Lawrence Solomon, who is a somewhat controversial author journalist and public policy activist, has written an interesting article in the Financial Post in which says, in part, that President Donald Trump has engineering a deal which “aims to reform the U.S.-EU half of the US$2 trillion in world trade … [and] … also constitutes an agreement to reform the other half by create an alliance against China. “To protect American and European companies better from unfair global trade practices,” the U.S. and EU said in a clear reference to China, “we will therefore work closely together with like-minded partners to reform the WTO and to address unfair trading practices, including intellectual property theft, forced technology transfer, industrial subsidies, distortions created by state owned enterprises, and overcapacity” … [and, further] … Trump’s reordering of the globe’s trading regimes will, not coincidentally, harm the economies of America’s foes and benefit those of America’s friends. The sole exception could be Canada, a consequence of the conclusion to the G7 meeting, which saw Prime Minister Justin Trudeau grandstand against Trump to win political points at home. Had Trudeau accepted the offer Trump had then made — by all accounts a generous concession to Canada — tariffs on Canada’s steel and aluminum exports to the U.S. could have been withdrawn and Canada could have concluded a deal that furthered its economy. Instead, the U.S. is focused on concluding a deal with Mexico, whose new president has a good relationship with Trump. Whether or not that deal excludes Canada — a distinct possibility — Canada has been relegated to third-wheel status and now depends on Trump’s graces. Given the offence he took at Trudeau’s grandstanding, Trump may well prefer to wait until the next Canadian election, to offer him the possibility of dealing with a leader more to his liking.“
I have to affirm that I disagree with a lot of what Mr Solomon says about a lot of things including e.g. nuclear power and how to accommodate the rise of China. But I must acknowledge that Mr Solomon might be right and I might be wrong when he says that Donald J Trump is some sort of business trade genius who is reordering the global trade regime, while I continue to maintain that some village in America has lost its idiot and he has been found in the White House.
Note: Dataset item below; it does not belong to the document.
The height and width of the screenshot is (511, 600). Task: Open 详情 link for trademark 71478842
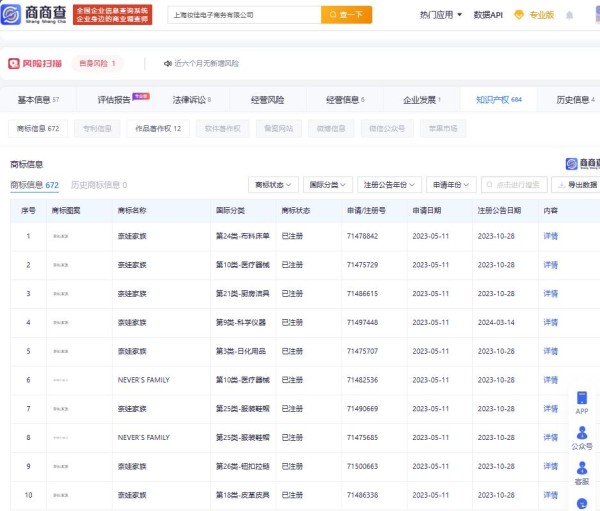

But, I do not disagree with Mr Solomon when he suggests that Prime Minister Justin Trudeau, by virtue signalling when he should have been negotiating and taking cheap shots when he should have been diplomatic, has done Canada a serious disservice.
Time will tell if the Junker-Trump announcements are earth shattering or just a temporary truce, like Christmas 1914, in a long, damaging trade war.
Mr Solomon’s article is worth a read and it will raise the spirits of the Trump Party aficionados here in Canada.